What is RSS and how do I use it to market my book?

Typesetter

As part of a book marketing workshop I’m conducting later this year I’ve got a bunch of items to share with you all. Many of them are minor pieces of a larger framework that integrates into each other. This week, I want to show you how to push your blog to expand your reach to a larger base via RSS.

An RSS feed is “Really Simple Syndication, a standardized system for the distribution of content from an online publisher to Internet users.” Because it is standardized, there are many places around the internet that you can use this, so it can be a handy marketing tool to know about. I’ll teach you two ways that it can be immediately useful to authors.

RSS is a type of web feed which allows users and applications to access updates to online content in a standardized, computer-readable format. These feeds can, for example, allow a user to keep track of many different websites in a single news aggregator. Wikipedia

Here’s a pretty good explanation of the benefits of RSS in general.

The reason this is great is that you can use it to automate your presence across a few blog platforms. I use WordPress.com, a very popular blog platform, but there are many out there to choose from. By no means am I a wordpress OR rss guru, so please don’t comment for help on the technical side of things. You may need to send those questions to a tech/helpline since each platform may be different, but I can at least get you started. When I publish a blog on my wordpress.com site, because of RSS, it automatically copies the blog content to my Amazon Author Central page and my Goodreads page.

Automation is important. Additionally, via similar methods, my Goodreads reviews are pulled into my page’s sidebar to beef up my content on my blog via widgets (think of them as tiny apps that work within your wordpress page.) My blog also automatically pushes to my Twitter and my Twitter automatically pushes it to my Facebook. This is important because people may only follow you on one platform and this allows you to increase your presence on the net without needing to copy and paste one post to each and every site where your readers congregate.
[to automate your blog posting to social media in wordpress, go to your settings, click Sharing, and then under the Publicize feature, connect whatever accounts are relevant for you. *note Facebook no longer allows this feature* I’ve not discovered a work-around. Apparently the Zuck screamed something about “take that Russia… for the Lizard People!” and then disabled the feature entirely.]

To setup your RSS, you need the proper link. For my blog, for example, it is simply https://authorchristopherdschmitz.wordpress.com/rss for many it might be the website address followed by /feed (or /rss)
If you have a blog, go to your Amazon Author Central Account and click to edit your Author Page. You can set a link for your “blog feed.” This is where I put that RSS link I use above. Every 24 hours it pushes my new content to my Author Central Page so readers clicking my name on Amazon will see that I am an active and engage writer putting out regular content; some of them may choose to interact by visiting my webpage, blog, or signing up for my newsletter.
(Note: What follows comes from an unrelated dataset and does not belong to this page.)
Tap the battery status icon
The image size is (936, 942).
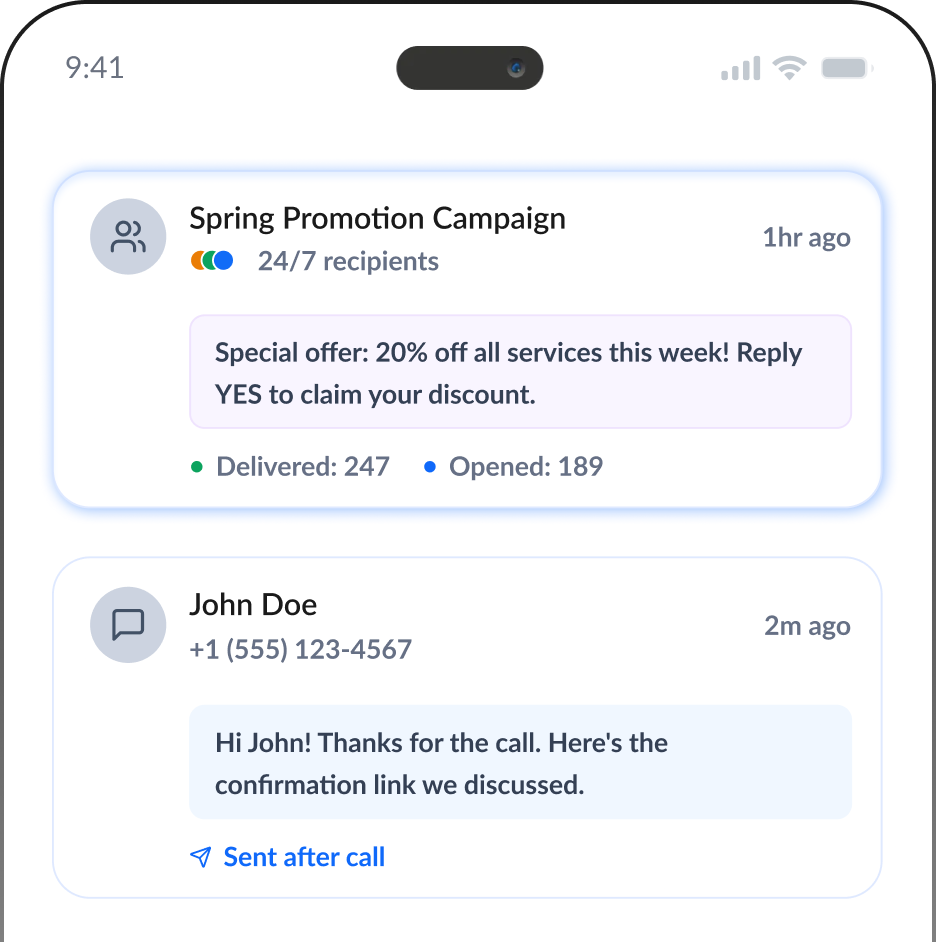847,68
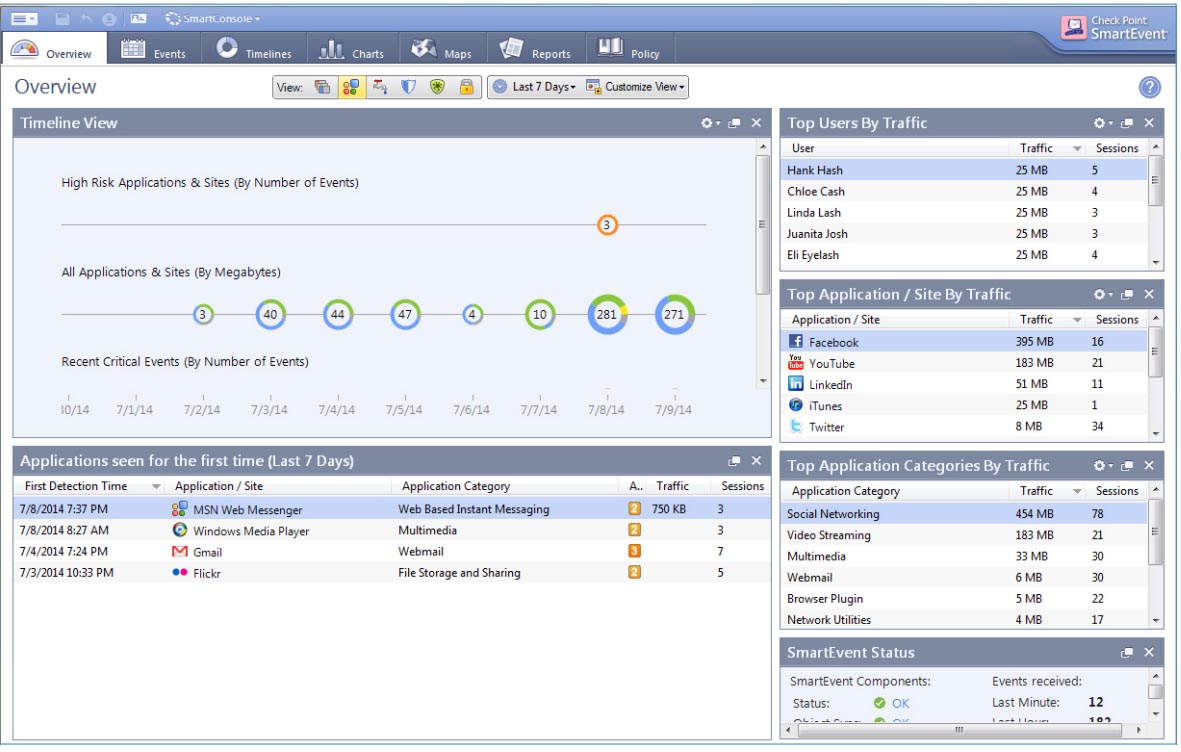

Under your Author Dashboard in Goodreads, you can scroll down to your blog section. Edit the page and where it asks “Already have a blog?” it will allow you to add a link for an external blog fee. Similar to the above, it will sync up with your rss feed. Mine is listed as https://authorchristopherdschmitz.wordpress.com/feed/ showing that either of the formats works from wordpress. (By the way, Goodreads is more socially active and updates much quicker than author central. If you aren’t using this, you should be. Not everything in marketing points to immediate sales, and this is one way to engage a reader base.)